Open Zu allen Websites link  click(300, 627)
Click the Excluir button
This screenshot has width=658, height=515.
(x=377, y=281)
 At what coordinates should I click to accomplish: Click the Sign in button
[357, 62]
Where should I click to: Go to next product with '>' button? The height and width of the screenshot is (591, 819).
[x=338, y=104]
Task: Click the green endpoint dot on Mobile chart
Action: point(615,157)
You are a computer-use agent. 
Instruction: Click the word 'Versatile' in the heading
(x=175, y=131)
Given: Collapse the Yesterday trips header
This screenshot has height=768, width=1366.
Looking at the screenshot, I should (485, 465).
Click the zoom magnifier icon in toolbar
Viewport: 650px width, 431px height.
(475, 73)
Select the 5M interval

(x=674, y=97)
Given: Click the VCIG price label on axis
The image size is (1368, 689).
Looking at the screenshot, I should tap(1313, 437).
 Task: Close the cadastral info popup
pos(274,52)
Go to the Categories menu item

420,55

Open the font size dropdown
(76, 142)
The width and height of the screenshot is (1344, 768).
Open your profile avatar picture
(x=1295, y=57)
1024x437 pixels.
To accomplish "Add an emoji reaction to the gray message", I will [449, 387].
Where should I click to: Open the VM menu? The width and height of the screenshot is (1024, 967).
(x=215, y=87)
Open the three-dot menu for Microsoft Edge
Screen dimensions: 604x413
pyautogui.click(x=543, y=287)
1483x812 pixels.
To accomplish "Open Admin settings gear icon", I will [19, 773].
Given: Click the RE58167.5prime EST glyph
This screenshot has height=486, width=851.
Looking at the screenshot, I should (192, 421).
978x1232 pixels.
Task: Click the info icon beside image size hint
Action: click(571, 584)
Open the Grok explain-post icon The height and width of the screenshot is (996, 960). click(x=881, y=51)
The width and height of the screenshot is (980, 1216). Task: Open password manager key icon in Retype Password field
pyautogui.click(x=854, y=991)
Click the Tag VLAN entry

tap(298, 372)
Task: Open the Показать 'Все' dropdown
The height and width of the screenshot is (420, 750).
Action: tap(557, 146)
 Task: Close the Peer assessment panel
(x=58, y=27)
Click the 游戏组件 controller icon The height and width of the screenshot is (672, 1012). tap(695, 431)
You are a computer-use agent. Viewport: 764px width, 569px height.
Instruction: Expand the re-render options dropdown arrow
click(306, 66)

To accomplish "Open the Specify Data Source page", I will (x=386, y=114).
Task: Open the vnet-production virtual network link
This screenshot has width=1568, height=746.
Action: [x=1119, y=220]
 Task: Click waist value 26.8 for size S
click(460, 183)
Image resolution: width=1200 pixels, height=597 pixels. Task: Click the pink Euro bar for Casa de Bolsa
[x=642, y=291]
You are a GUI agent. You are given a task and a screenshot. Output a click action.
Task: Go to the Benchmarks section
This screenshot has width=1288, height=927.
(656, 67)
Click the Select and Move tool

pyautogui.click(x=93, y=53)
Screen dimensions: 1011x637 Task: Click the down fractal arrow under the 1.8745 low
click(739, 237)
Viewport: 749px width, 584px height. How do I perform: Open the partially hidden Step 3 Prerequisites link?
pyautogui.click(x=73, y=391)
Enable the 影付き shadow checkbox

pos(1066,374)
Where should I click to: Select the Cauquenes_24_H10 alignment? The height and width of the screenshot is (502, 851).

※ ※ ※

■ EXERCISE ■
Exact reproduction of the listing above is required.

■ RESULT FOR THIS EXERCISE ■
Open Zu allen Websites link  click(300, 627)
Click the Excluir button
This screenshot has width=658, height=515.
(x=377, y=281)
 At what coordinates should I click to accomplish: Click the Sign in button
[357, 62]
Where should I click to: Go to next product with '>' button? The height and width of the screenshot is (591, 819).
[x=338, y=104]
Task: Click the green endpoint dot on Mobile chart
Action: point(615,157)
You are a computer-use agent. 
Instruction: Click the word 'Versatile' in the heading
(x=175, y=131)
Given: Collapse the Yesterday trips header
This screenshot has height=768, width=1366.
Looking at the screenshot, I should (485, 465).
Click the zoom magnifier icon in toolbar
Viewport: 650px width, 431px height.
(475, 73)
Select the 5M interval

(x=674, y=97)
Given: Click the VCIG price label on axis
The image size is (1368, 689).
Looking at the screenshot, I should tap(1313, 437).
 Task: Close the cadastral info popup
pos(274,52)
Go to the Categories menu item

420,55

Open the font size dropdown
(76, 142)
The width and height of the screenshot is (1344, 768).
Open your profile avatar picture
(x=1295, y=57)
1024x437 pixels.
To accomplish "Add an emoji reaction to the gray message", I will [449, 387].
Where should I click to: Open the VM menu? The width and height of the screenshot is (1024, 967).
(x=215, y=87)
Open the three-dot menu for Microsoft Edge
Screen dimensions: 604x413
pyautogui.click(x=543, y=287)
1483x812 pixels.
To accomplish "Open Admin settings gear icon", I will [19, 773].
Given: Click the RE58167.5prime EST glyph
This screenshot has height=486, width=851.
Looking at the screenshot, I should (192, 421).
978x1232 pixels.
Task: Click the info icon beside image size hint
Action: click(571, 584)
Open the Grok explain-post icon The height and width of the screenshot is (996, 960). click(x=881, y=51)
The width and height of the screenshot is (980, 1216). Task: Open password manager key icon in Retype Password field
pyautogui.click(x=854, y=991)
Click the Tag VLAN entry

tap(298, 372)
Task: Open the Показать 'Все' dropdown
The height and width of the screenshot is (420, 750).
Action: tap(557, 146)
 Task: Close the Peer assessment panel
(x=58, y=27)
Click the 游戏组件 controller icon The height and width of the screenshot is (672, 1012). tap(695, 431)
You are a computer-use agent. Viewport: 764px width, 569px height.
Instruction: Expand the re-render options dropdown arrow
click(306, 66)

To accomplish "Open the Specify Data Source page", I will (x=386, y=114).
Task: Open the vnet-production virtual network link
This screenshot has width=1568, height=746.
Action: [x=1119, y=220]
 Task: Click waist value 26.8 for size S
click(460, 183)
Image resolution: width=1200 pixels, height=597 pixels. Task: Click the pink Euro bar for Casa de Bolsa
[x=642, y=291]
You are a GUI agent. You are given a task and a screenshot. Output a click action.
Task: Go to the Benchmarks section
This screenshot has width=1288, height=927.
(656, 67)
Click the Select and Move tool

pyautogui.click(x=93, y=53)
Screen dimensions: 1011x637 Task: Click the down fractal arrow under the 1.8745 low
click(739, 237)
Viewport: 749px width, 584px height. How do I perform: Open the partially hidden Step 3 Prerequisites link?
pyautogui.click(x=73, y=391)
Enable the 影付き shadow checkbox

pos(1066,374)
Where should I click to: Select the Cauquenes_24_H10 alignment? The height and width of the screenshot is (502, 851).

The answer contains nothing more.